— START OF Document passage —

While the voucher program gave families more choice—especially for those who prefer religious education (93 percent of vouchers have gone to religious schools), the program “is poorly designed, however, to promote better academic outcomes for children and is unlikely to do so.”

Kris Nordstrom, an analyst with the North Carolina Justice Center, points out that the proposed education savings account plan has even less accountability than the state’s current voucher programs.

“Students will not be tested, and the state will not collect any data on student performance or parental satisfaction,” Nordstrom said. There is no accountability to taxpayers who are, after all, paying for the program and no way for parents to see if, in fact, the program is producing real results.

Grim future ahead for public schools

There are a number of mechanisms now in place to drain state coffers of funds intended for public schools.

The state’s public school budget stands at nearly $9 billion—and by many accounts that’s a figure that doesn’t keep pace with the state’s needs for educating an ever increasing population of more than 1.5 million students. Teachers are paid significantly less than the national average, funding for classroom supplies hasn’t caught up to where it was before the recession, and many schools cannot even afford a full time nurse to care for children’s health needs. Recently the state fell in a national ranking of state spending on classroom students, slipping from 42nd to 43rd.

At the same time, lawmakers have enacted programs during the past five years that are designed to shift publicly-paid resources away from public schools and into private or semi-private educational settings.

In addition to the school voucher program that stands to grow significantly over the next ten years, in 2011 lawmakers lifted the cap on the number of public charter schools that can operate in North Carolina—which means that more charter schools are in a position to contract with private education management organizations that can skim public dollars through management fees and pocket them for profit.

Contracts for the state’s two virtual charter schools were awarded to large for-profit organizations—K12, Inc. and Pearson—despite significant evidence that this method of educating students does not produce positive outcomes. As with vouchers and charter schools, virtual charter schools will likely grow over time, taking an ever increasing bite out of public school budgets.

And now the state is moving toward establishing personal education savings plans, which could eventually set the stage to allow any family to opt out of supporting a system of public schools.

With all of these plans in place, in would seem unavoidable that as they grow exponentially already chronically underfunded public schools would see conditions deteriorate significantly from a lack of funds. Meanwhile, tax dollars will instead be funneled to private schools that don’t have to adhere to any standards for educational quality or fiscal health and can discriminate by blocking access to students with special needs, the LGBTQ community and students who won’t submit to religious litmus tests.

North Carolina has long struggled to provide high quality educational opportunities for all—but it appears that to accomplish that end goal has been, at a minimum, a commonly held aspiration.

But these collective efforts to privatize the state’s public schools that have taken place over the past five years, attaining that end goal is in serious jeopardy.

— END OF Document passage —
— START OF Provided data —

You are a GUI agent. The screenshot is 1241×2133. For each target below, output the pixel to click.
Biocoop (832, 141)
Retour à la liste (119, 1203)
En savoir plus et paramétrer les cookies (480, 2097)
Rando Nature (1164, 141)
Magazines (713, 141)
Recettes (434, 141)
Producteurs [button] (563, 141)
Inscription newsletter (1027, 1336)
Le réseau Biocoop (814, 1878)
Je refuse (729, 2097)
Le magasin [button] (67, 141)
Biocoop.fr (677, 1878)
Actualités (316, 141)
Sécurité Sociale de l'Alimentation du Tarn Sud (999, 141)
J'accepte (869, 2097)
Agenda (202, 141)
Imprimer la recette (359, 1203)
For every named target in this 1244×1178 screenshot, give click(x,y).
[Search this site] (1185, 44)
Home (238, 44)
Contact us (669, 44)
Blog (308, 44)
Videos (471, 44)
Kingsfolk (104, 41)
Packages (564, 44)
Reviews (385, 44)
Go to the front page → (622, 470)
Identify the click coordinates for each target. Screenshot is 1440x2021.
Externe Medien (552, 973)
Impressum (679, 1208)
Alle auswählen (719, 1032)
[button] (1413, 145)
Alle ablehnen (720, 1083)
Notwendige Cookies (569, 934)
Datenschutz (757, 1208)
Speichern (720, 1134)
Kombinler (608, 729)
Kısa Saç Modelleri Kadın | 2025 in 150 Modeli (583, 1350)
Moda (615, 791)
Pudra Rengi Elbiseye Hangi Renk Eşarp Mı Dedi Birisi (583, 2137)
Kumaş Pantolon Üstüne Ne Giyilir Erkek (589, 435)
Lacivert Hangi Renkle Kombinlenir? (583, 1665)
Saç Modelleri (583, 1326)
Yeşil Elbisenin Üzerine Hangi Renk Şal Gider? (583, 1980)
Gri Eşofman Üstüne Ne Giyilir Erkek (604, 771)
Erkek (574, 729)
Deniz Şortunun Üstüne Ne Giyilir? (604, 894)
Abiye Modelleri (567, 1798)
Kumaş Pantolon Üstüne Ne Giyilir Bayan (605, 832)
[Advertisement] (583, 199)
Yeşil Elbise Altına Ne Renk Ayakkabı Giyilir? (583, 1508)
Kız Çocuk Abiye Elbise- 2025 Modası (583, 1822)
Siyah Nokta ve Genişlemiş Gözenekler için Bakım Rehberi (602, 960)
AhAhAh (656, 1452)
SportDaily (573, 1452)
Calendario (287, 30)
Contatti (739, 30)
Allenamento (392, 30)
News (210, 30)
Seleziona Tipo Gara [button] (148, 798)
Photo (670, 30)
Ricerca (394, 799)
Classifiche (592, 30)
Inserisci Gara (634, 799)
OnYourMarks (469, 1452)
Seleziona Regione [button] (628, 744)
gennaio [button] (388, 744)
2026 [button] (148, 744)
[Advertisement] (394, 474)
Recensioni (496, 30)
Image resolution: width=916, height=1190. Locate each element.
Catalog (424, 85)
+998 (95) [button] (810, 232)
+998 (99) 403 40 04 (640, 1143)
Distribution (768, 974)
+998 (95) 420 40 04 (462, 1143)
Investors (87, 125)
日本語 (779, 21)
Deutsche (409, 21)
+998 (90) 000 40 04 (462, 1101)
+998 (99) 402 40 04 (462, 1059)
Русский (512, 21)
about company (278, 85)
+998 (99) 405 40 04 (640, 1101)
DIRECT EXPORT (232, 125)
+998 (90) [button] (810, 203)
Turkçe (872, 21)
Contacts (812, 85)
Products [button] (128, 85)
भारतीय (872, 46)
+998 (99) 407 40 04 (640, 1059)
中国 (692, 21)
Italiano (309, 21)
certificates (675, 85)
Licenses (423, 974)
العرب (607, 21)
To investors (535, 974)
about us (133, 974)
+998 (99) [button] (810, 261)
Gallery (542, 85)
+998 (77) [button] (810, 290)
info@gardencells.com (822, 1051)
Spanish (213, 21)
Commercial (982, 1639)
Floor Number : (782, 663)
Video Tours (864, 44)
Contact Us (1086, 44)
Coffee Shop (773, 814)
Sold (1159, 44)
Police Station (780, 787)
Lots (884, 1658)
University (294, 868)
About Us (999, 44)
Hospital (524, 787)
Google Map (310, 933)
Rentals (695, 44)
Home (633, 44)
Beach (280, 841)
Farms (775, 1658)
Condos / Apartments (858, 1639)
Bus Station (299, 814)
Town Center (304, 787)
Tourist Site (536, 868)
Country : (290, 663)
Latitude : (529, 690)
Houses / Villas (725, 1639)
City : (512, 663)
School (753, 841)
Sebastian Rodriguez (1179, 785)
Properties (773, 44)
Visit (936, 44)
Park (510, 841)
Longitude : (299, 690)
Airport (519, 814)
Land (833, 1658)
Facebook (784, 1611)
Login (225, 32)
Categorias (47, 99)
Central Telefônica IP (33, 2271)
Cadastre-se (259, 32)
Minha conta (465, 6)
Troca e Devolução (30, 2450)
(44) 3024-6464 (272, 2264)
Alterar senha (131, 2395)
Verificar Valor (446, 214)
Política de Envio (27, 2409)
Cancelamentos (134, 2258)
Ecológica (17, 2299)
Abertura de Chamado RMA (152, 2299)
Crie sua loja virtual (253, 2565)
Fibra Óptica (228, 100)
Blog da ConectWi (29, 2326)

— END OF Provided data —

Exercise task A »
In the passage on North Carolina school funding, what position did the state fall to in the national ranking of state spending on classroom students?
Exercise task B »
Please set down, word for word, everything in the school funding passage from "At the same" down to "semi-private educational settings.".
The listing has nothing to do with the passage on North Carolina school funding.

Reply A »
It slipped from 42nd to 43rd.

Reply B »
At the same time, lawmakers have enacted programs during the past five years that are designed to shift publicly-paid resources away from public schools and into private or semi-private educational settings.